++++ THE DATA
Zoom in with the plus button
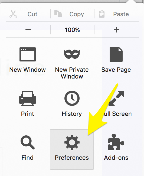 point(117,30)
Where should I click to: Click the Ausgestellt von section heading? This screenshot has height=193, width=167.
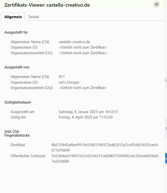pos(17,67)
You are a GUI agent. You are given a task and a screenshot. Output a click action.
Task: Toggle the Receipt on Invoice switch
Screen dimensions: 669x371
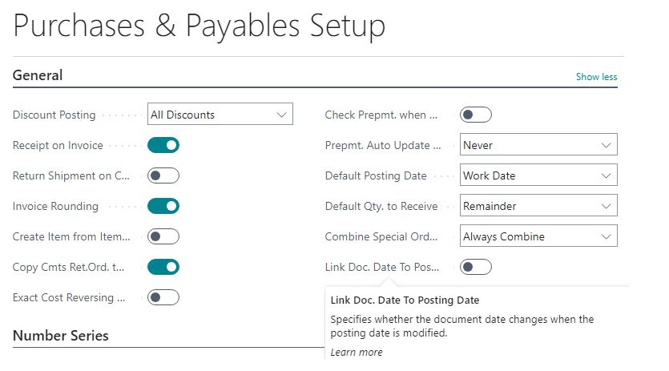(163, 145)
++++++++
++++ THE DATA
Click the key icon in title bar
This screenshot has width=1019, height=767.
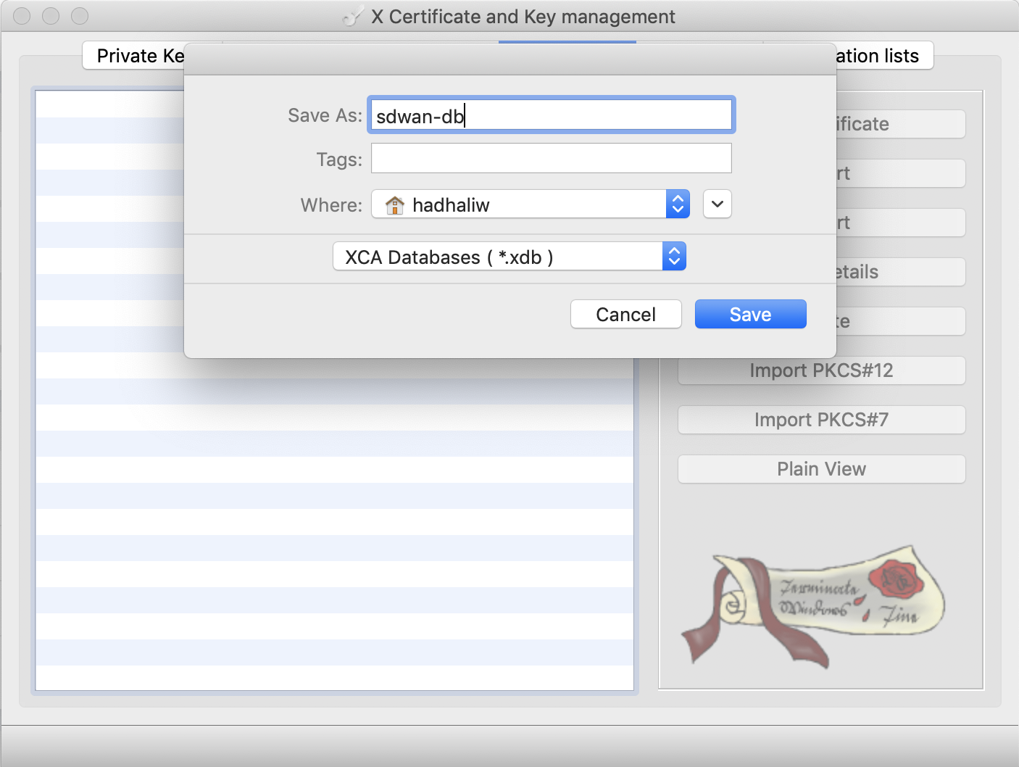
++++++++
++++ THE DATA
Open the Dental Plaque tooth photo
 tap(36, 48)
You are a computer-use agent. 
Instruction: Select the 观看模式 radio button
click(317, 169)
++++++++
WORK TO BE COMPLETED: Every line in the records that holds the word "agent" should be copied into the answer.

TASK ANSWER:
You are a GUI agent. You are given a task and a screenshot. Output a click action.
You are a computer-use agent. 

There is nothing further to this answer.